#### PROBLEM TO SOLVE
Reproduce each entry below exactly as it appears.

SOURCE DATA START

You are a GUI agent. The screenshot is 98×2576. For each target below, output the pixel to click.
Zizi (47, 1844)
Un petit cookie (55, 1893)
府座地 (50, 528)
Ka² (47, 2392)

SOURCE DATA END

#### TASK ANSWER
You are a GUI agent. The screenshot is 98×2576. For each target below, output the pixel to click.
Zizi (47, 1844)
Un petit cookie (55, 1893)
府座地 (50, 528)
Ka² (47, 2392)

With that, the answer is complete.